# Rocks or sand first



## RobbieTheM (Jan 1, 2013)

Hi All,

First I have to say, what a great site here. I am setting up my first Cichlid tank and am trying to find info on what order to put in my substrate. I have read some people saying put in rock first then sand. Is this the way to go? Why would that be? I know in my other tanks I have put gravel in than rocks and ornaments etc on top. Do you need to do it the other way around with sand? 
I am using the PFS Quikrete from Home Depot and this will be my first experience with sand.

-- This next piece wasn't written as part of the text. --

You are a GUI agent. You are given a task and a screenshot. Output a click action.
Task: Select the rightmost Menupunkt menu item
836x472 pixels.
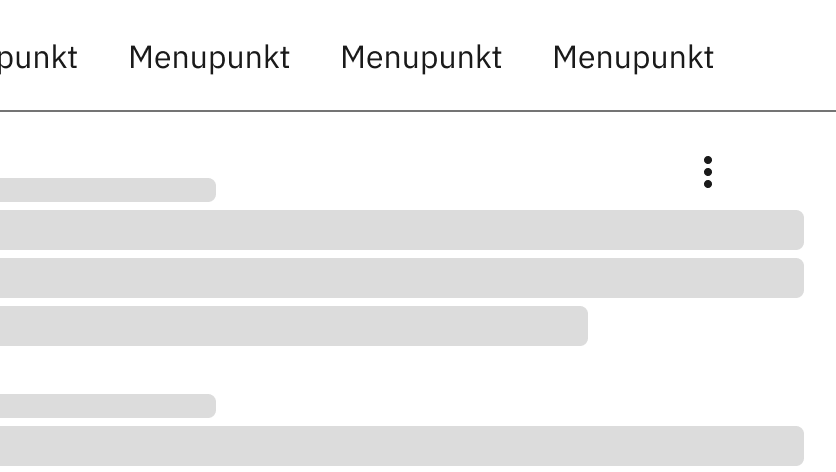pos(633,58)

Thanks is advance for the advice


----------



## aicardi (Sep 15, 2012)

I don't think it matters. Just make sure that the rock are resting on the glass because the cichlids like to dig. I rearrange the rocks weekly.


----------



## TheFisherOfCichlids1 (Dec 19, 2012)

Ya It doesn't matter as long as the rocks are on the glass not the sand cause my cichlids dig huge holes and they will dig them right under the rocks, which can make everything shift in your tank which is very bad


----------



## digitallinh2 (Dec 29, 2012)

I just did this last week, first tank.

Get some egg crate from Lowes, put your foundational pieces on the crate, fill in with sand, then build your structure while filling in sand.


----------



## metricliman (Sep 3, 2012)

IMO eggcrate is not needed, just as long as you put the rocks on the glass first. Some say it could even be detrimental by letting gases build up in the holes.


----------



## RobbieTheM (Jan 1, 2013)

Thanks for the advice. I have one more question though. I notice a lot of tanks have very uneven sand with dips and holes. Do I need to create some valleys in the sand or will the fish do that on their own?


----------



## k7gixxerguy (Jan 12, 2012)

The fish are little bulldozers, they will move it as they see fit.


----------



## cichlid-gal (Apr 27, 2012)

RobbieTheM said:


> Thanks for the advice. I have one more question though. I notice a lot of tanks have very uneven sand with dips and holes. Do I need to create some valleys in the sand or will the fish do that on their own?


I have a group of Victorians in my 125G tank...it looks like an atomic blast has hit the tank in two places where they have moved so much sand...oh the craters they have built :lol: The dips and sways will come as the fish rebuild their home...enjoy


----------



## aicardi (Sep 15, 2012)

RobbieTheM said:


> Thanks for the advice. I have one more question though. I notice a lot of tanks have very uneven sand with dips and holes. Do I need to create some valleys in the sand or will the fish do that on their own?


You can certainly create all the dips and valleys you want, but the fish will rearrange it to their liking in short time.


----------